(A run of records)
— Begin —

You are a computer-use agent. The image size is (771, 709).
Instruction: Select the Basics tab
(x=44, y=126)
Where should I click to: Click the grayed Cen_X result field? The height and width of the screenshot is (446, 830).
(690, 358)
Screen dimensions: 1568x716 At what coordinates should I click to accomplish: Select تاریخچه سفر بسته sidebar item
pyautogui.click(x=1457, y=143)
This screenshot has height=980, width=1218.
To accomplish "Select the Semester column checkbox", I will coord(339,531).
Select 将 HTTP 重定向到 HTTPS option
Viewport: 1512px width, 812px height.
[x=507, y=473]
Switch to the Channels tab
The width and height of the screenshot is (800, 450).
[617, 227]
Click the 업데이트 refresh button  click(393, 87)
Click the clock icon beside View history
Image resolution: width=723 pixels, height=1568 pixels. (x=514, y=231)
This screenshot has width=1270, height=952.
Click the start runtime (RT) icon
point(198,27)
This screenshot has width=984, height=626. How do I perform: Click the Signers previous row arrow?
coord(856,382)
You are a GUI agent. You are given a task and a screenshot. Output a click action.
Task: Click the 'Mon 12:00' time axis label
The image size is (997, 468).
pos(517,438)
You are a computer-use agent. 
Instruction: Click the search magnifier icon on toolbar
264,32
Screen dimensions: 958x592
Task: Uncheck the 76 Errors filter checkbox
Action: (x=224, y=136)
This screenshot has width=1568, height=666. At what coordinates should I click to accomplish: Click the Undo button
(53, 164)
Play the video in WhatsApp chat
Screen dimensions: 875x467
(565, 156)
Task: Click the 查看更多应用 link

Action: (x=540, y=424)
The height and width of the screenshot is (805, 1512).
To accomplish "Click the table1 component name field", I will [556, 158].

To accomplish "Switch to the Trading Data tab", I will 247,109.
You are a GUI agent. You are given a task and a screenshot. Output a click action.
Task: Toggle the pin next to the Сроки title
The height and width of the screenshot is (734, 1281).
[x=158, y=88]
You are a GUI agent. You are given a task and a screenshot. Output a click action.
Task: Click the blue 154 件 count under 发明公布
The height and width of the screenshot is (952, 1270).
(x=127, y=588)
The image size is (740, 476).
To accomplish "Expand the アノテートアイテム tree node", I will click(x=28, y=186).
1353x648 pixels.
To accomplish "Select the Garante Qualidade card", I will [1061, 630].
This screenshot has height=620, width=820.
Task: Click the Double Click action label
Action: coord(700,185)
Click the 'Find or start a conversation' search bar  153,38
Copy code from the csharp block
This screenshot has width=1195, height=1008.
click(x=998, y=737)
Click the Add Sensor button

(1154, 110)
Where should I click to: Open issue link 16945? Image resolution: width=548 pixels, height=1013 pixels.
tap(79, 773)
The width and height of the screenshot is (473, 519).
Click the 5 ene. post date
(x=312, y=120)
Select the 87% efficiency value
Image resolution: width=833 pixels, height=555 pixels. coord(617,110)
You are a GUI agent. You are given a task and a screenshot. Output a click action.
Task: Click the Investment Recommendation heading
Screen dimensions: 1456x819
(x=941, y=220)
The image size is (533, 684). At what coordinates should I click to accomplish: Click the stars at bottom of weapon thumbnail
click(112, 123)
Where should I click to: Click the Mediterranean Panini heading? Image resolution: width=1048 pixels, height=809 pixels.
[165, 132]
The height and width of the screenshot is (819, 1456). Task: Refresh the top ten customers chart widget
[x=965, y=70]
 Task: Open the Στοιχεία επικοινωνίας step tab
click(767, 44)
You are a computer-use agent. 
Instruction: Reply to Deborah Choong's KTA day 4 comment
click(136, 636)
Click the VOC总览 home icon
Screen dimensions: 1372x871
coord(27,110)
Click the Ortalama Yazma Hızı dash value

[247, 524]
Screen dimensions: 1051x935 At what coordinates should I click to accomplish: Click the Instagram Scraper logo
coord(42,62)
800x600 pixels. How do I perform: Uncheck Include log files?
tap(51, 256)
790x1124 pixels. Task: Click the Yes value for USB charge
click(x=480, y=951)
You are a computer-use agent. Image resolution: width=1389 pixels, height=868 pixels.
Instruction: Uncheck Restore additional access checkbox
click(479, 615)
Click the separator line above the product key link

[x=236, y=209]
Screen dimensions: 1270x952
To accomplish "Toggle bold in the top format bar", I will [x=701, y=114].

— End —

■ **To do**:
Pull out each line of the data above that contains the string "dimensions". Uppercase and lowercase letters count as different.

■ **The result**:
Screen dimensions: 1568x716 At what coordinates should I click to accomplish: Select تاریخچه سفر بسته sidebar item
Screen dimensions: 958x592
Screen dimensions: 875x467
Screen dimensions: 1456x819
Screen dimensions: 1372x871
Screen dimensions: 1051x935 At what coordinates should I click to accomplish: Click the Instagram Scraper logo
Screen dimensions: 1270x952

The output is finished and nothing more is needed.